▸ **TO DO**
Given the entries that follow, write out exactly the lines starting at the one containing "Activate the blue Move arrows tool" and ending at the one containing "is (1456, 819).", both ends included, and only those.

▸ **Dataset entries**
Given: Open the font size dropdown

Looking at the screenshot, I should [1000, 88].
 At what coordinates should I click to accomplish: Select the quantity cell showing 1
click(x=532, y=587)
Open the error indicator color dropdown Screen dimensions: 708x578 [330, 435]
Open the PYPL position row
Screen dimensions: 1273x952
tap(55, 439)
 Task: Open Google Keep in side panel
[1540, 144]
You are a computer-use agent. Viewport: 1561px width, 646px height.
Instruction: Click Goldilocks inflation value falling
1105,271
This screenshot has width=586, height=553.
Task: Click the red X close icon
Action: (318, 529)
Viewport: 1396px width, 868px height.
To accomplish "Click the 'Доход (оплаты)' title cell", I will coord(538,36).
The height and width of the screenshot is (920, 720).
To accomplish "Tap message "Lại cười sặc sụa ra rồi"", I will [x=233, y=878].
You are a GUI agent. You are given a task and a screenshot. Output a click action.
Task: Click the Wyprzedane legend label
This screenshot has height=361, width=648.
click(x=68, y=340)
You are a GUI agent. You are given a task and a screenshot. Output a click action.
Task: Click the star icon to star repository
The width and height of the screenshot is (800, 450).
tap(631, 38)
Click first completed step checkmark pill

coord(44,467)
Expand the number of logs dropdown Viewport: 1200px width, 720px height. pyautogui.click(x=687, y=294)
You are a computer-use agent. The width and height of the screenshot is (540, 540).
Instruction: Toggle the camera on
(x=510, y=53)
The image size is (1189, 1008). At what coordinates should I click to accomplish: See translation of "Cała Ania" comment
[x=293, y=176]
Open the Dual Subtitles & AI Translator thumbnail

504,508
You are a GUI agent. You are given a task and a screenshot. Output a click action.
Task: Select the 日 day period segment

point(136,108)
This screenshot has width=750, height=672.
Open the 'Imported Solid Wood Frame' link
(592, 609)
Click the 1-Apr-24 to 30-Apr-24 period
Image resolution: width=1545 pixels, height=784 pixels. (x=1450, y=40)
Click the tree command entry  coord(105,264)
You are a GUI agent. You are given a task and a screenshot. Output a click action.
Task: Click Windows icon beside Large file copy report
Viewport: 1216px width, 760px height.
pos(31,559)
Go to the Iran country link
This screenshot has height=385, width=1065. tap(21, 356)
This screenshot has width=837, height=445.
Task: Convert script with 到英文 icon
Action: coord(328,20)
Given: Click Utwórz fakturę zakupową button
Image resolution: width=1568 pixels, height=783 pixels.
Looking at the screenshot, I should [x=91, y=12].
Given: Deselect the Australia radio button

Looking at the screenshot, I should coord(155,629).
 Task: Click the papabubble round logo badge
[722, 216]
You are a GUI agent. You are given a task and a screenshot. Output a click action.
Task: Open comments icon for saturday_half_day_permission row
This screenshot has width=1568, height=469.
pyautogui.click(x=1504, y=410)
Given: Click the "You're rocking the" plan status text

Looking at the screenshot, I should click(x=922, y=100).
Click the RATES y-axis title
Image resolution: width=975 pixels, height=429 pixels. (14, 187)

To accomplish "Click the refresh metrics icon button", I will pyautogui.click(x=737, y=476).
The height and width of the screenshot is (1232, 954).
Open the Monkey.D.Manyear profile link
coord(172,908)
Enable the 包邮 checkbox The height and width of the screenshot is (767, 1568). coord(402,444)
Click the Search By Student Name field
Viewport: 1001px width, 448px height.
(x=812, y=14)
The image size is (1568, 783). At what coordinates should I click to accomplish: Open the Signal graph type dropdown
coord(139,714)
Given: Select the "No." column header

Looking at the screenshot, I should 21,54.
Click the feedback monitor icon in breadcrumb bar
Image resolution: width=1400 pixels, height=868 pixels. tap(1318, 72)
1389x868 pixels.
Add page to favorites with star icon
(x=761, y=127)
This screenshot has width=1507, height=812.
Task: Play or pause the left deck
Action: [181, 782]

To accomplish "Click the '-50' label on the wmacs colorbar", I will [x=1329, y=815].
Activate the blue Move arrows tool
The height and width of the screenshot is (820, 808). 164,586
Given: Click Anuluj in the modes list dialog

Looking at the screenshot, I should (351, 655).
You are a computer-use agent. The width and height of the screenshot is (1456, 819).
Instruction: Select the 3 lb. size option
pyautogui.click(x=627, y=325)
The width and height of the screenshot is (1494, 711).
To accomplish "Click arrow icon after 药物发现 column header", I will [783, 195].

▸ **SOLUTION**
Activate the blue Move arrows tool
The height and width of the screenshot is (820, 808). 164,586
Given: Click Anuluj in the modes list dialog

Looking at the screenshot, I should (351, 655).
You are a computer-use agent. The width and height of the screenshot is (1456, 819).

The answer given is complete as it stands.